• [INSTRUCTIONS FOR THE TASK]:
Every line below that includes the word "agent" needs to be copied.

=== MATERIAL PROVIDED ===

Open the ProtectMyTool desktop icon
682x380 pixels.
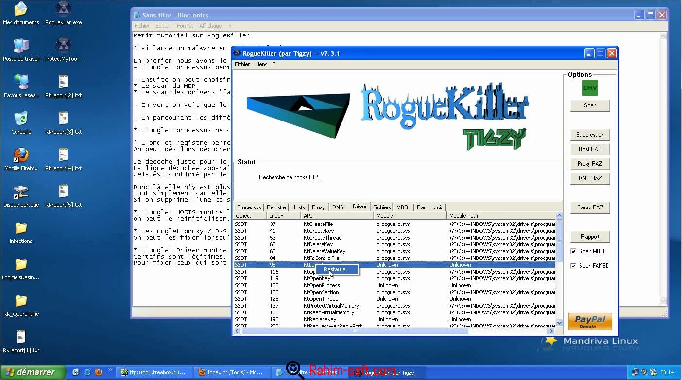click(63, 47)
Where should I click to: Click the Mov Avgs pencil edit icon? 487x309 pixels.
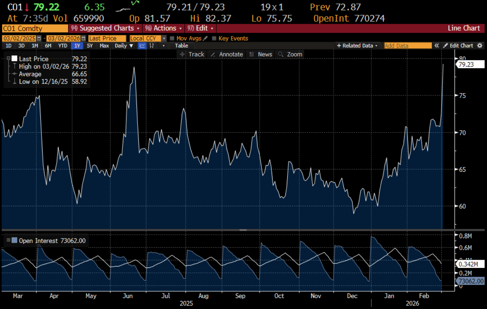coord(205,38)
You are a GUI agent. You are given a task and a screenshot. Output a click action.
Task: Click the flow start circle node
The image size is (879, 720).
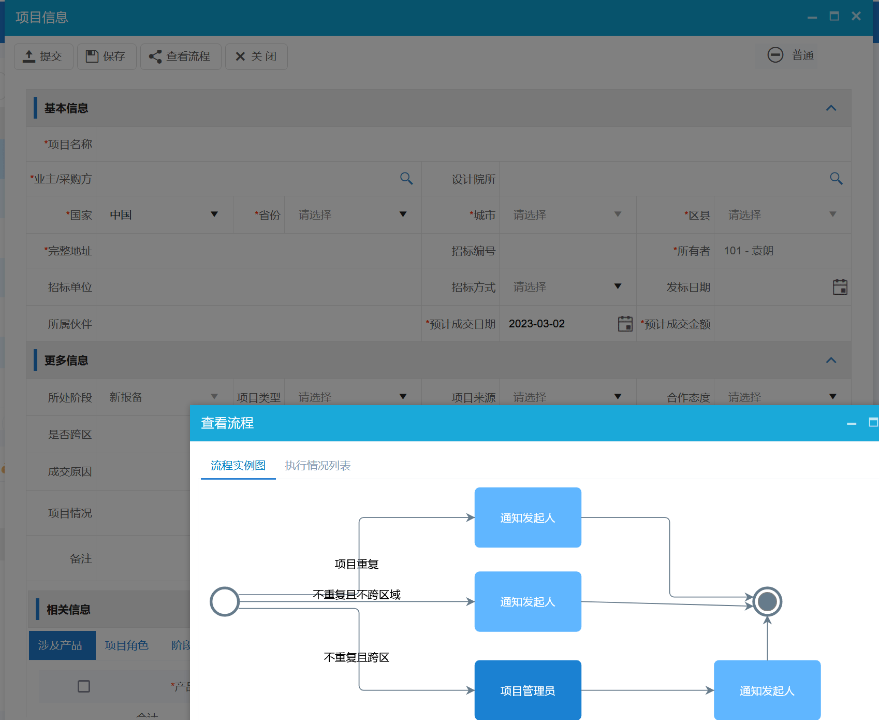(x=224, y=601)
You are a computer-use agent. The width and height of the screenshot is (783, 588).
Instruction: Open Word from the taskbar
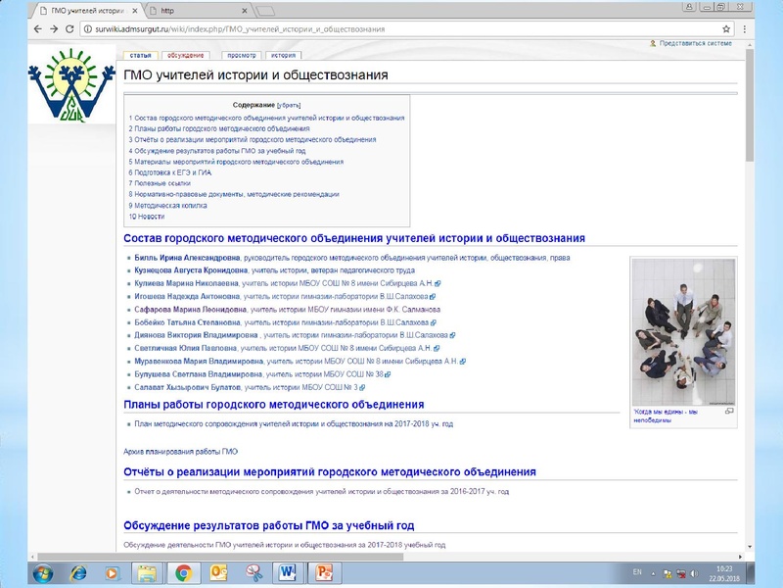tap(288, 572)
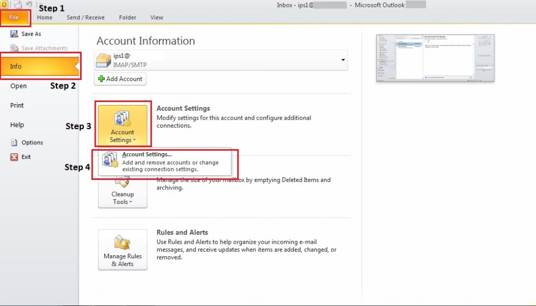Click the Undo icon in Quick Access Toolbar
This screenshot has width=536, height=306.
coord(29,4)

===

• [REPLY]:
You are a GUI agent. You are given a task and a screenshot. Output a click action.
You are a computer-use agent. The width and height of the screenshot is (783, 588).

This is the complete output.